Bei den gewalttätigen Auseinandersetzungen im Nahen Osten sind nach Auffassung der Vereinten Nationen möglicherweise Kriegsverbrechen verübt worden. Kommissarin Louise Abour drohte den Verantwortlichen mit Konsequenzen.

Na endlich, wurde auch langsam Zeit! Da kommen demnächst wohl schwere Zeiten auf PLO, Hamas und Hisbollah zu. Denn ganz gleich ob das Verstecken von Waffen und Kämpfern in Schulen, Kindergärten, Krankenhäusern und Moscheen, die vorsätzlichen Angriffe auf rein zivile Ziele ohne jegliche militärische Bedeutung, das Benutzen selbst der eigenen Kinder als menschliche Schutzschilde, oder das Ermorden von Kriegsgefangenen und sogenannten „Kollaborateuren“ – da kommt genug zusammen, damit sich Milosevics Leiche und die übrigen Massenmörder vom Balkan hinfort eine Zelle teilen müssen.

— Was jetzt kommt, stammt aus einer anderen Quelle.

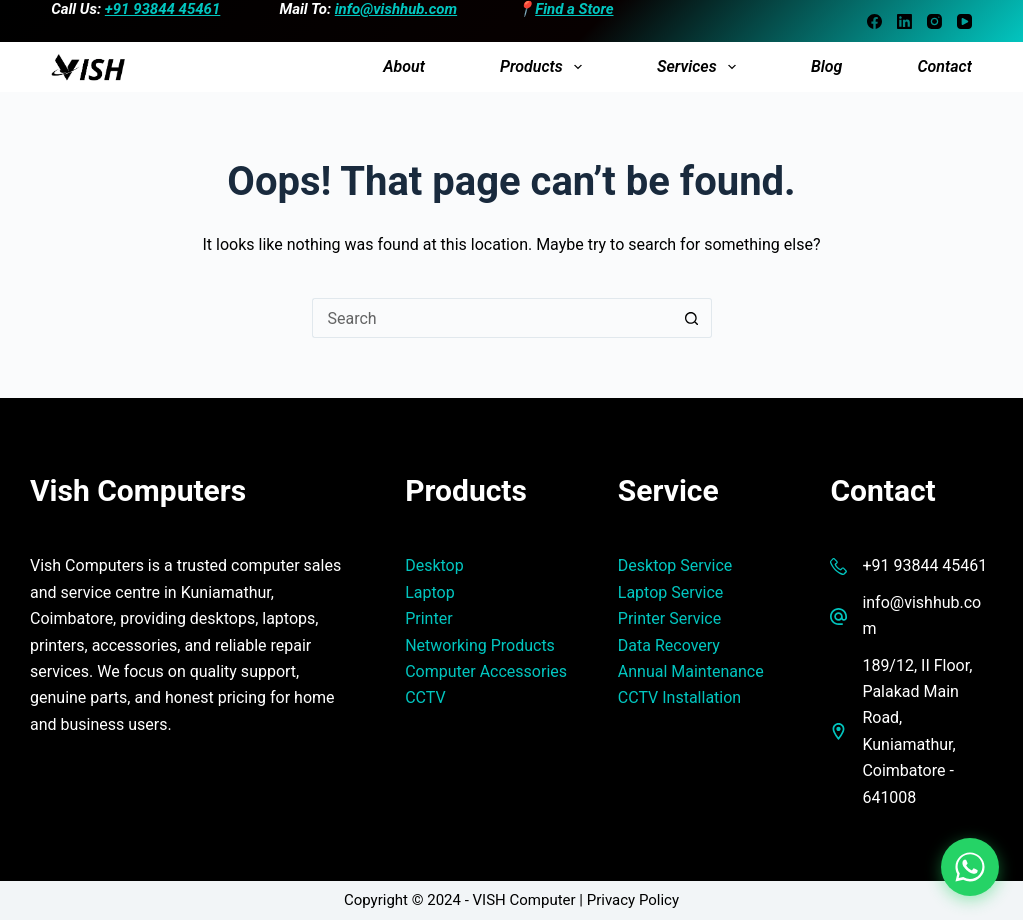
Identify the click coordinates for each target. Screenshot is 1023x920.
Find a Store (574, 9)
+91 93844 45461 (163, 9)
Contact (944, 66)
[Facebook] (874, 21)
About (404, 66)
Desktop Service (675, 565)
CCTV (425, 697)
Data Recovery (669, 645)
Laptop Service (671, 592)
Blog (827, 66)
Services (700, 67)
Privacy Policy (633, 900)
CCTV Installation (679, 697)
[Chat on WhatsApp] (970, 867)
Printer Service (669, 618)
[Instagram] (934, 21)
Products (545, 67)
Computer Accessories (486, 671)
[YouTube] (964, 21)
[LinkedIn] (904, 21)
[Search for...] (492, 318)
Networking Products (480, 645)
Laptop (430, 592)
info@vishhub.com (396, 9)
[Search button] (692, 318)
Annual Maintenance (691, 671)
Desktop (434, 565)
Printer (428, 618)
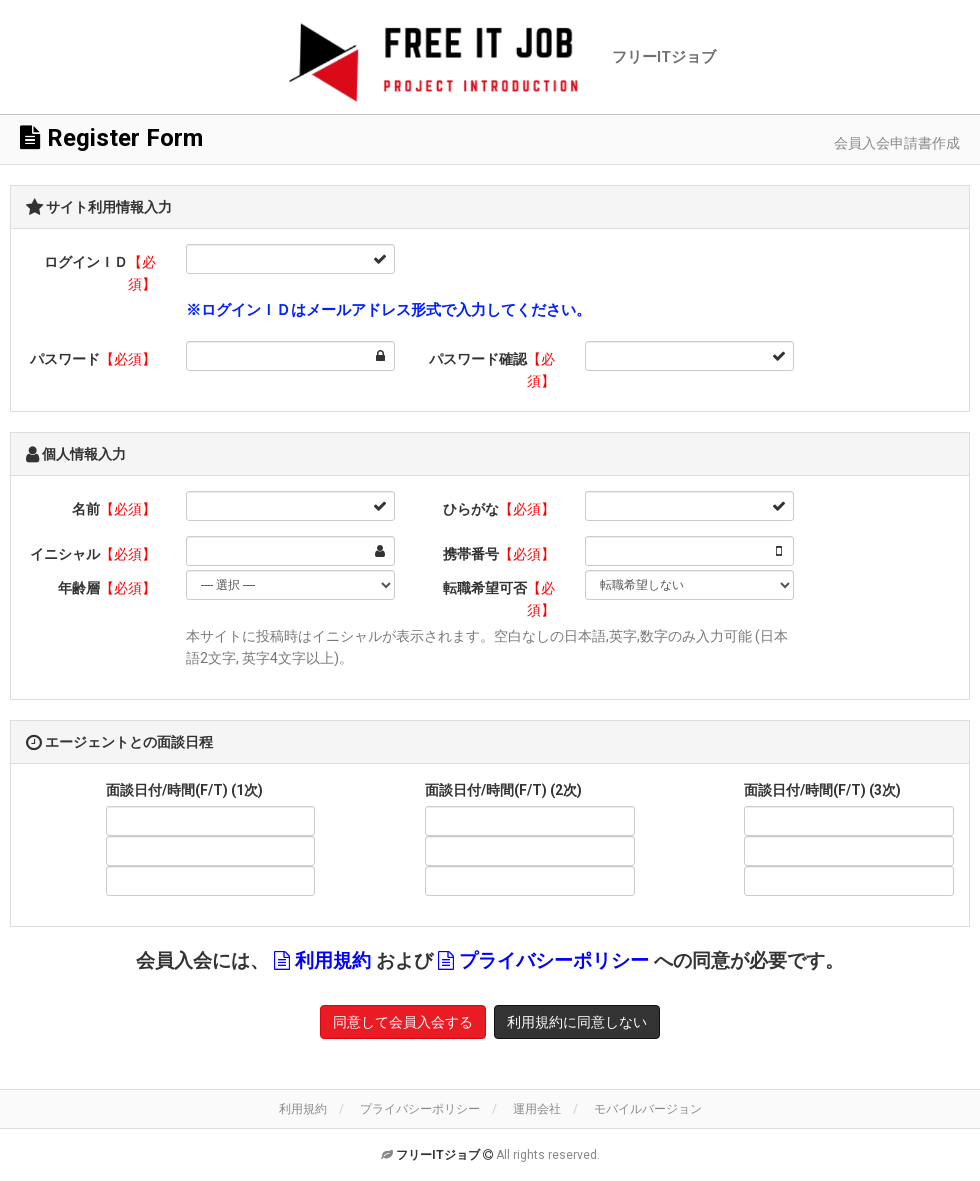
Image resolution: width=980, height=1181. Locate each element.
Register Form (111, 138)
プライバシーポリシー (554, 961)
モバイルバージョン (648, 1109)
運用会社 (537, 1109)
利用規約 (333, 961)
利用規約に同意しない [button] (577, 1022)
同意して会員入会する (403, 1022)
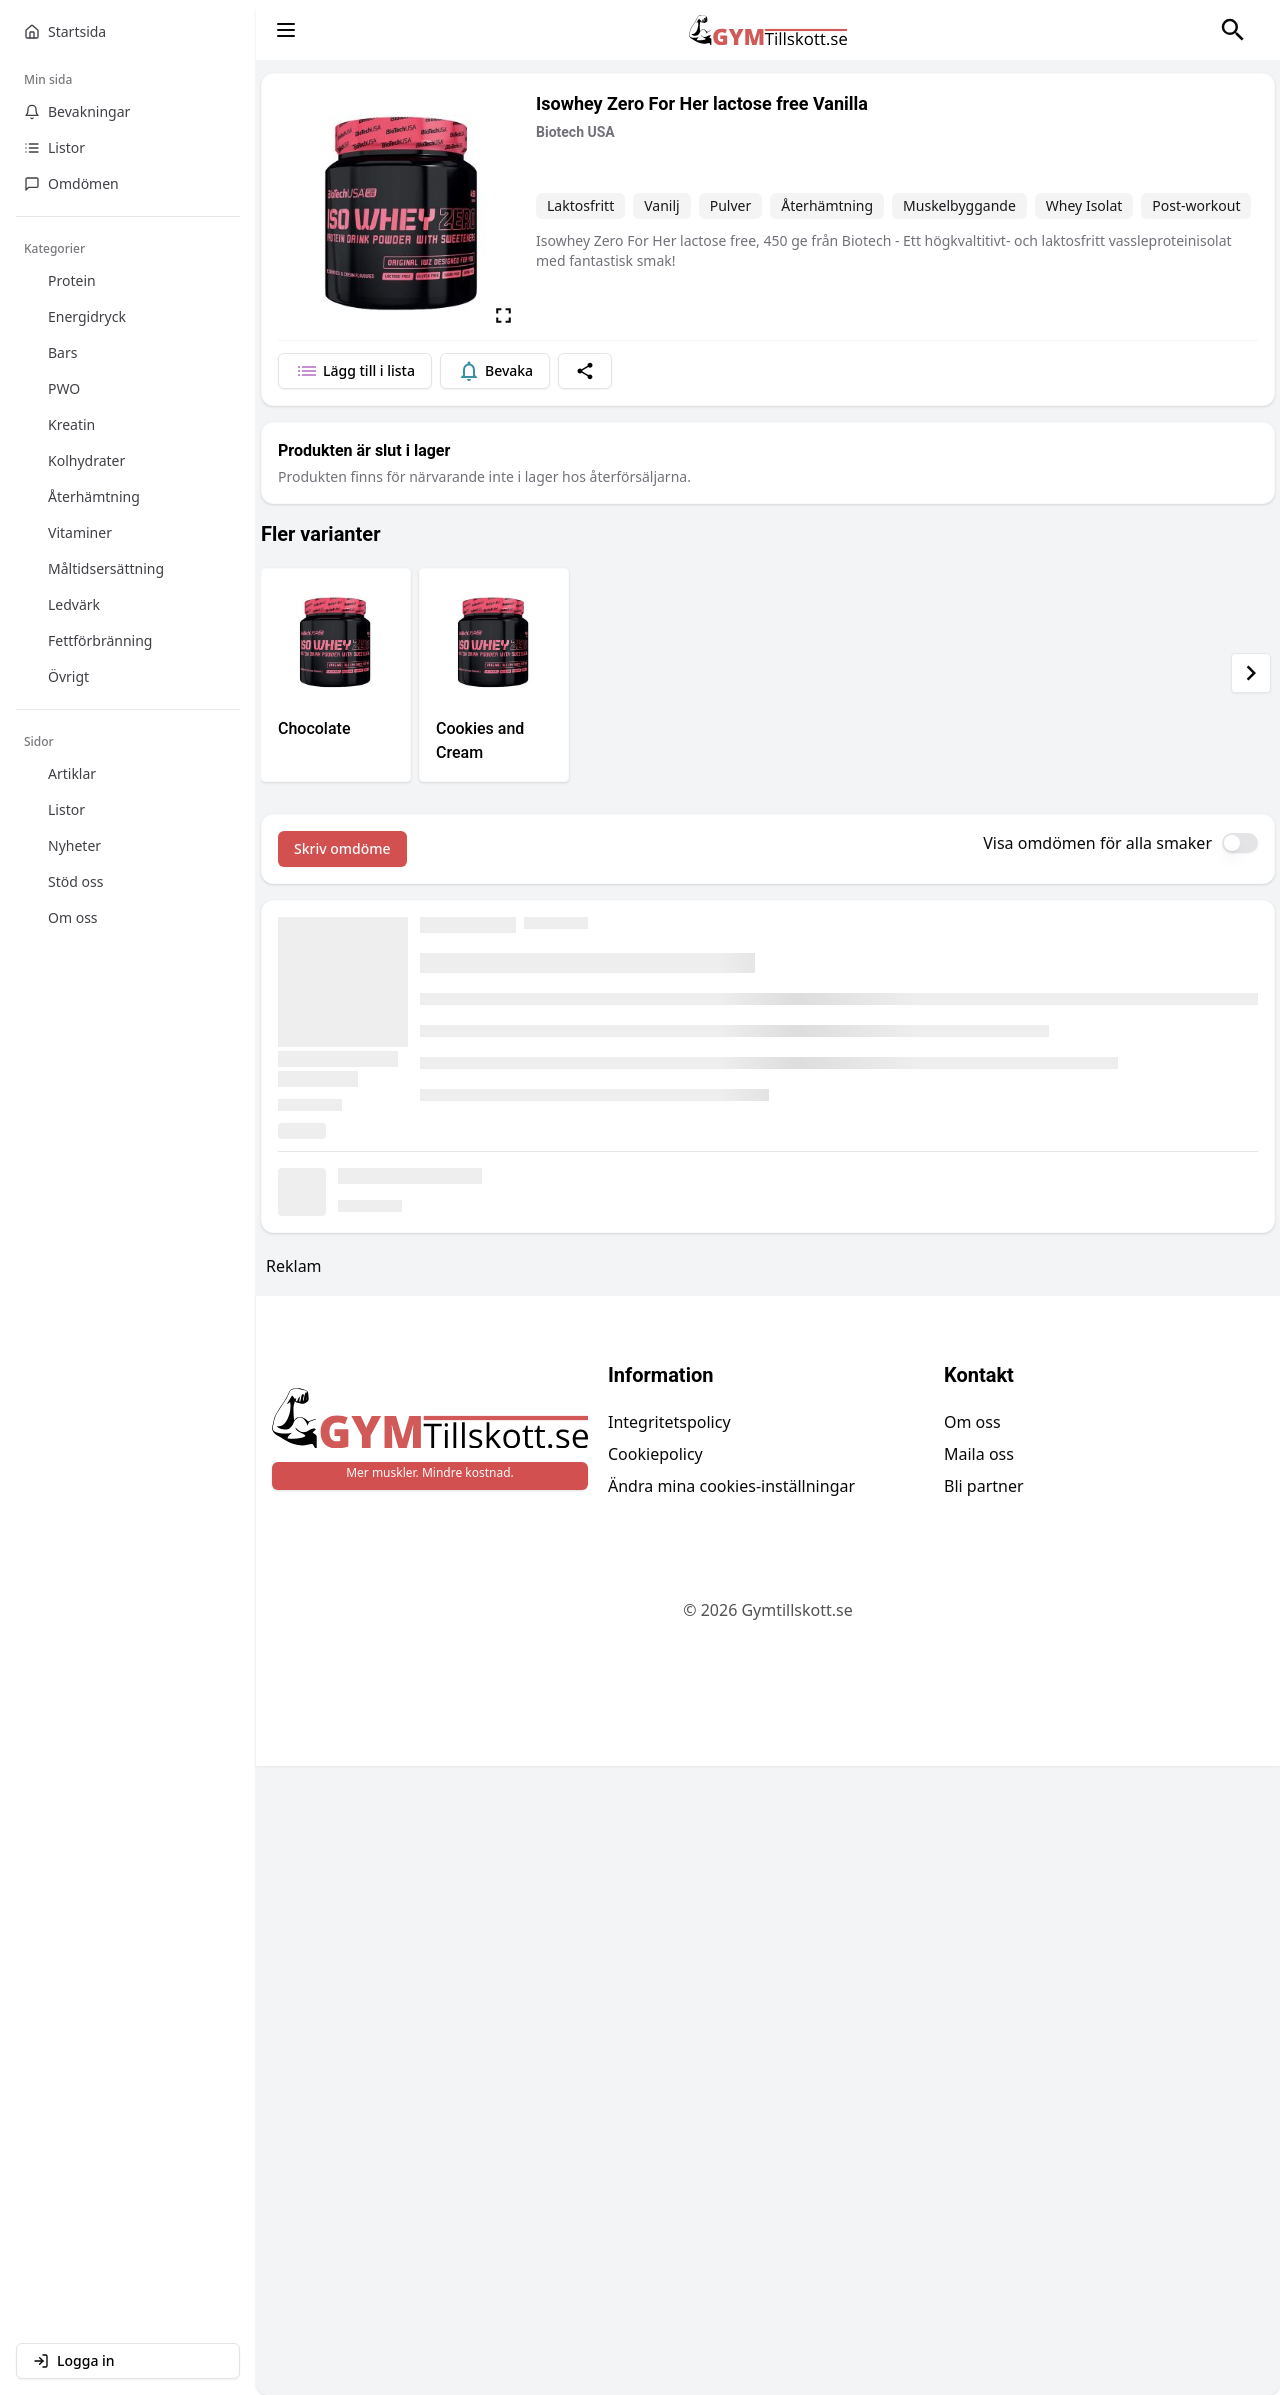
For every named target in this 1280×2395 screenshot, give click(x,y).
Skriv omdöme (342, 848)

Nur mit wem die Israelis dann noch verhandeln sollen, wenn die potentiellen Gesprächspartner alle in Den Haag sitzen, müßte noch geklärt werden. Aber vielleicht geschieht ja ein Wunder und die Palästinenser wählen ausnahmsweise mal nicht den, der den längsten Krieg und die meisten Märtyrer verspricht, sondern den, der sich um die beste Müllabfuhr und die wenigsten Arbeitslosen bemüht. Das hat zwar machomäßig gesehen nicht einen ganz so hohen Hipnessfaktor wie die martialische Kalaschnikowpose auf den Heldenvideos, wäre aber zumindest mal einen Versuch wert.

~ von Paul13 - Donnerstag, 20. Juli 2006.